L’analyse est de toutes les méthodes la meilleure pour faire des systèmes. Elle renferme deux opérations qui se bornent à composer et à décomposer ses idées. Par l’une, on sépare toutes les idées qui appartiennent à un sujet, et on les examine jusqu’à ce qu’on ait découvert l’idée qui doit être le germe de toutes les autres. Par la seconde, on les dispose suivant l’ordre de leur génération. La synthèse marche par une voie bien différente : elle descend par degrés des principes généraux aux connaissances les plus particulières ; pour cela, elle se sert des notions abstraites, d’idées vagues et peu lumineuses. L’abbé de Condillac a prouvé par l’exemple des plus grands philosophes l’abus des systèmes abstraits fondés sur cette dernière méthode. Ces systèmes, selon lui, sont plus propres à éblouir l’imagination par la hardiesse des conséquences et à séduire l’esprit par l’enchantement de leurs principes. Ce qu’il y a de mieux traité dans cet ouvrage, c’est l’exposition ou la réfutation des systèmes de Leibnitz et de Spinosa. Le système des monades a des fondements peu solides ; mais l’édifice en est hardi, extraordinaire, et par là très-propre à séduire l’imagination. L’auteur l’expose avec netteté et le réfute, ce me semble, avec succès. Le système de Spinosa fournit un exemple bien sensible des abus où entraînent les systèmes abstraits ; il n’a ni la clarté des idées ni la précision des signes. Bayle a réfuté Spinosa en lui opposant les conséquences qu’il tire de ce système. Cette façon de réfuter ne frappe pas si fortement au but, car si ces conséquences ne sont pas des suites de ce système, ce n’est plus Spinosa qu’il attaque ; et si elles en sont des suites, Spinosa répondra qu’elles ne sont point absurdes et qu’elles ne le paraissent qu’à ceux qui ne savent pas remonter aux principes des choses. On ne réussit jamais mieux à renverser un système qu’en détruisant ses principes. Or, c’est ce que fait l’abbé de Condillac : il démontre que Spinosa n’a nulle idée des choses qu’il avance, que ses définitions sont vagues, ses axiomes peu exacts, et que ses propositions ne sont que l’ouvrage de son imagination. Bayle, en attaquant les fantômes qui en naissent, imite ces chevaliers errants qui combattaient les spectres des enchanteurs ; l’abbé de Condillac a fait plus, il a détruit l’enchantement.

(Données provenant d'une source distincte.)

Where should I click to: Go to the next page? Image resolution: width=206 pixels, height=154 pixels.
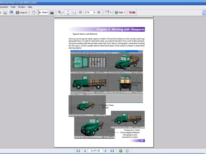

Mme de Lussan, qui a passé sa vie à faire des romans historiques, vient encore, quoique âgée de quatre-vingts ans, d’en publier un qui est sec, froid et sans invention[3]. En voici l’idée.

Marie d’Angleterre, sœur d’Henri VIII, joignait à une beauté parfaite un esprit aimable, séduisant et supérieur ; on ne pouvait se défendre de l’aimer : Charles de Brandow, duc de Suffolk, favori du roi et digne de l’être, ne put résister aux charmes de cette princesse, dont il avait gagné la confiance par des leçons utiles et des louanges données à propos : mais il voilait son amour avec tant de prudence que Marie même ne s’en apercevait pas. À la fin, il devint rêveur et avoua l’état de son âme à la princesse qui l’en pressa fort. Marie, après avoir traité Suffolk, avec toute la hauteur imaginable pour cacher elle-même sa passion, fit à son tour l’aveu des sentiments qu’il lui avait inspirés. Ils jouissaient paisiblement du bonheur de s’aimer et de se l’être dit, lorsque la politique destina Marie d’Angleterre à Louis XII, roi de France. Le duc de Valois, depuis François Ier, qui était allé au-devant de la nouvelle reine, en devint amoureux ; mais ce fut inutilement. Milord d’Orset, qui nourrissait une forte passion pour Marie et qui était jaloux de Suffolk, qui était aussi du voyage, apprit au prince français qu’il avait un rival. Valois, piqué de cette préférence, chagrina la reine, qui fut contrainte d’écrire à Henri VIII pour demander le rappel de Suffolk. Sur ces entrefaites, Louis XII meurt, et sa veuve retourne en Angleterre où elle épouse Suffolk.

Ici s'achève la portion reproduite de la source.